Xiaohongshu Scrambles to Hire English-Speaking Content Moderators


Chinese social media platform Xiaohongshu — better known globally as RedNote — is looking to improve its ability to moderate English-language content after hundreds of thousands of American users suddenly joined the platform in anticipation of a potential TikTok be forbidden in the United States on Sunday.

WIRED this week identified a handful of job listings posted on job boards by tech outsourcing companies in China looking for content moderators to help manage the unexpected influx of English videos and posts being uploaded to Xiaohongshu. Several new employment notices have also been published, in which content moderators who can work in Chinese, the platform’s default language, are urgently needed.

VXI Global Solutions, an American customer service company that has been operating in China since the early 2000s, has posted job vacancies on recruitment websites Zhilian Zhaopin and BOSS Zhipinspecifying that candidates “will moderate videos via foreign friends’ accounts on Xiaohongshu.” The recruit even tagged one of the lists “Urgent recruitment of Xiaohongshu overnight—TikTok moderating refugees, short term [contracts] adopted.”

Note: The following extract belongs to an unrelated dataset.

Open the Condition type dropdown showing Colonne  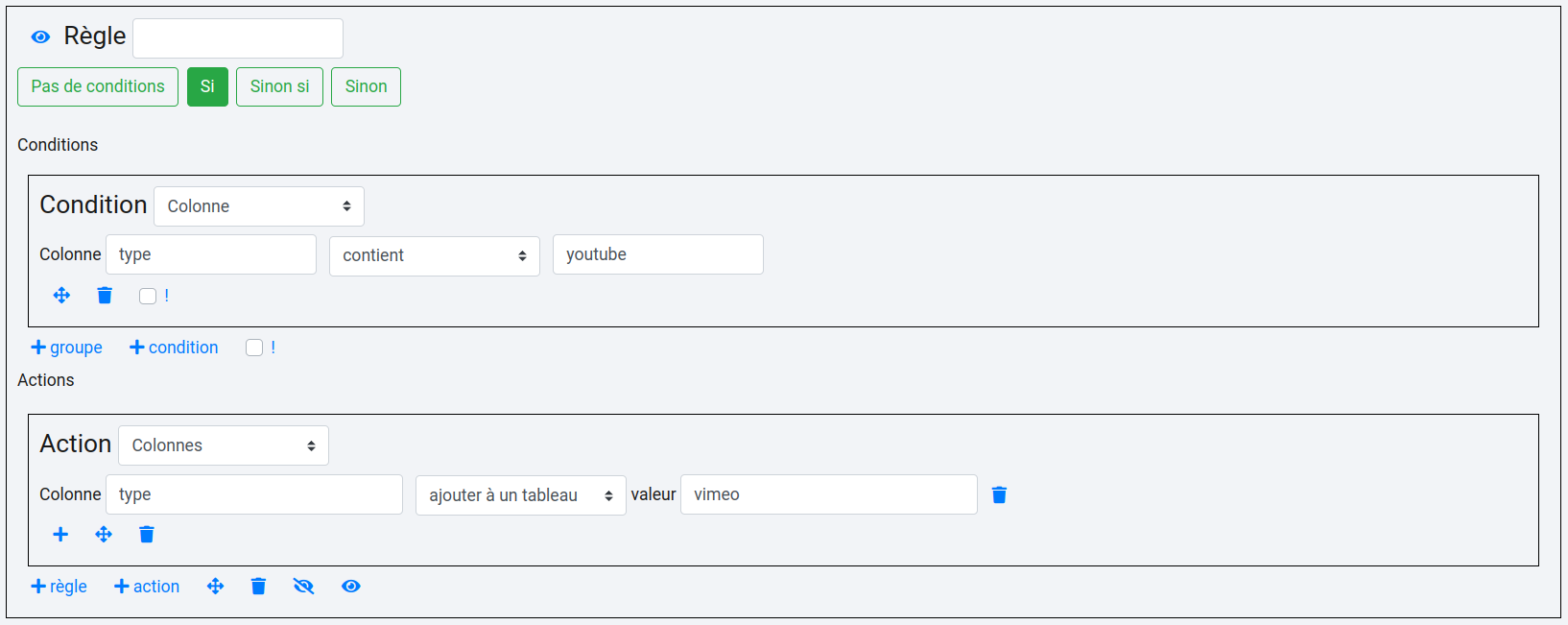[x=259, y=206]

Jinhui Rongzhi TechnologyIT outsourcing company, i Transnthe AI-powered translation service provider, also posted similar job postings this week seeking English-speaking content moderators to work for Xiaohongshu. WIRED contacted the three companies to confirm the validity of the list. None of them responded in time for publication. Xiaohongshu also did not immediately return a request for comment.

Salary for jobs ranges from RMB 4,500 to RMB 8,000 per month (about USD 600 to USD 1,100). Candidates must prove their knowledge of the English language and prove that they have passed a professional exam. One list recorded that the position must be filled within three days, and candidates do not need to apply if they cannot start immediately.

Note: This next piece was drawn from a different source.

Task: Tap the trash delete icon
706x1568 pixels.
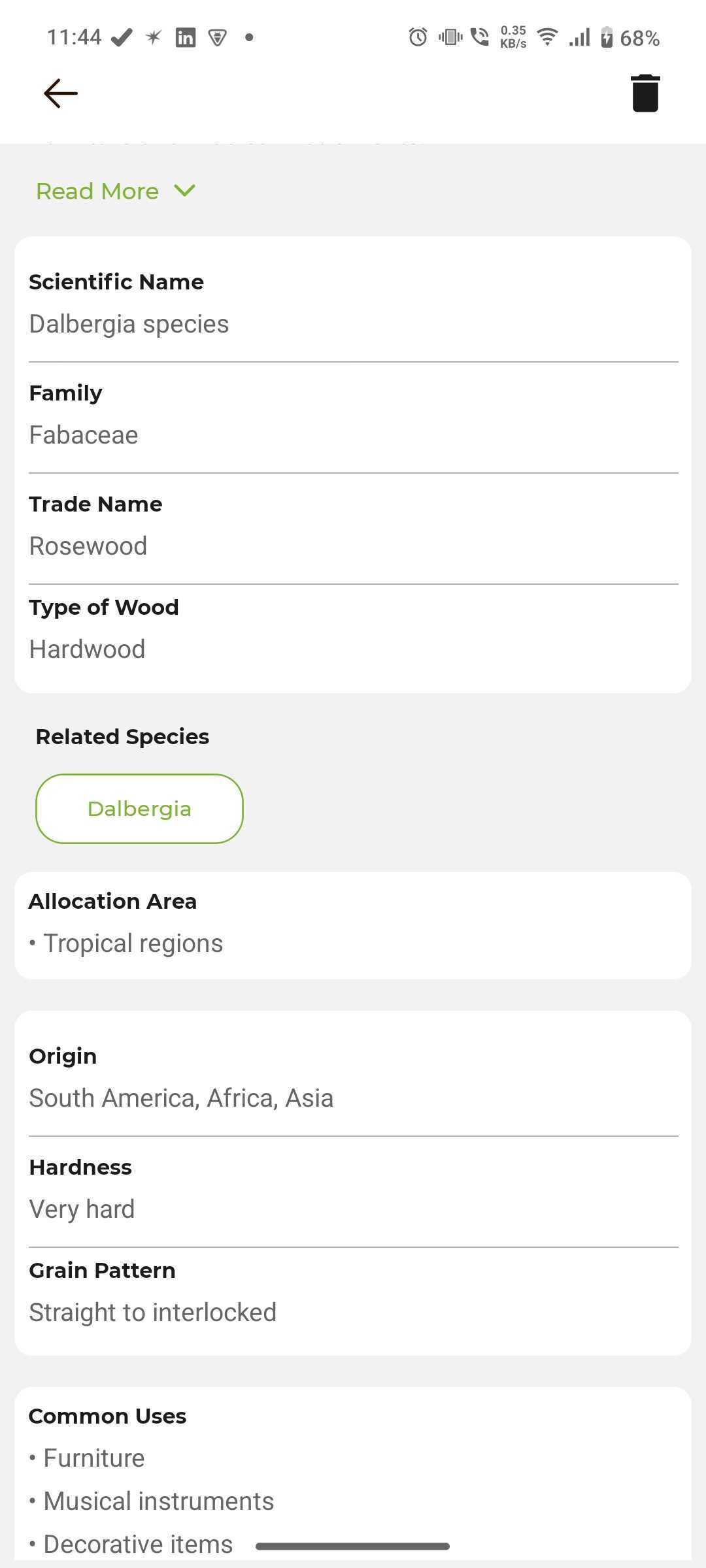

The Cyberspace Administration of China, the country’s main internet watchdog, has reportedly already become concerned about content shared by foreigners on Xiaohongshu. The CAC warned the platform earlier this week to “ensure that users from China cannot see posts from users from the US,” according to Information.

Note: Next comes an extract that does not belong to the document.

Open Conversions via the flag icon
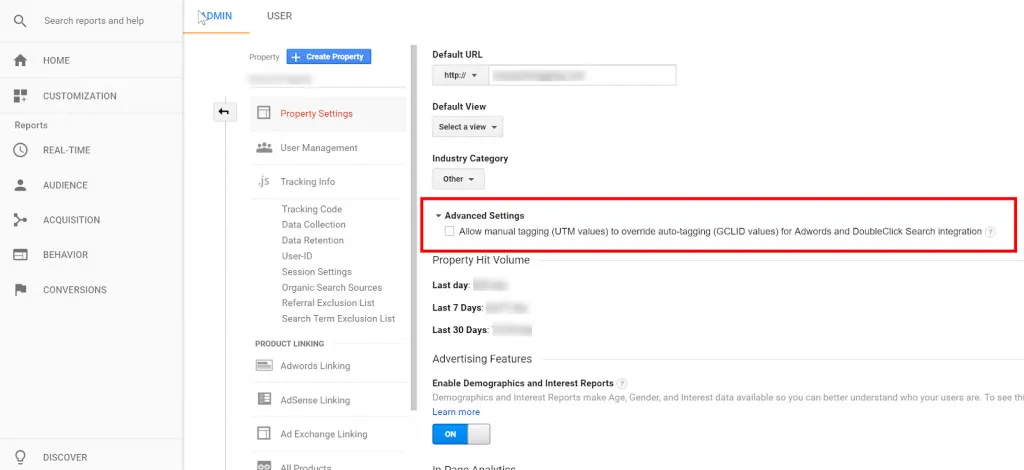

Social media platforms in China are legally required to remove a wide range of content, including nudity and graphic violence, but especially information deemed politically sensitive by the government. Platforms such as Xiaohongshu rely on large teams of contractors managed by external companies to perform routine enforcement and respond to emergency situations.

“RedNote – like all platforms owned by Chinese companies – is subject to the repressive laws of the Chinese Communist Party. Independent researchers have documented how keywords deemed sensitive to those in power, such as discussion of labor strikes or criticism of Xi Jinping, can be removed from the platform,” Allie Funk, research director for technology and democracy at the nonprofit human rights organization Freedom House , he wrote in an email to WIRED.

But the influx of American TikTok users – as many as 700,000 in just two days, according to Reuters—could weaken Xiaohongshu’s content moderation abilities, says Eric Liu, an editor at China Digital Times, a California-based publication documenting censorship in China, who himself worked as a content moderator for the Chinese social media platform Weibo.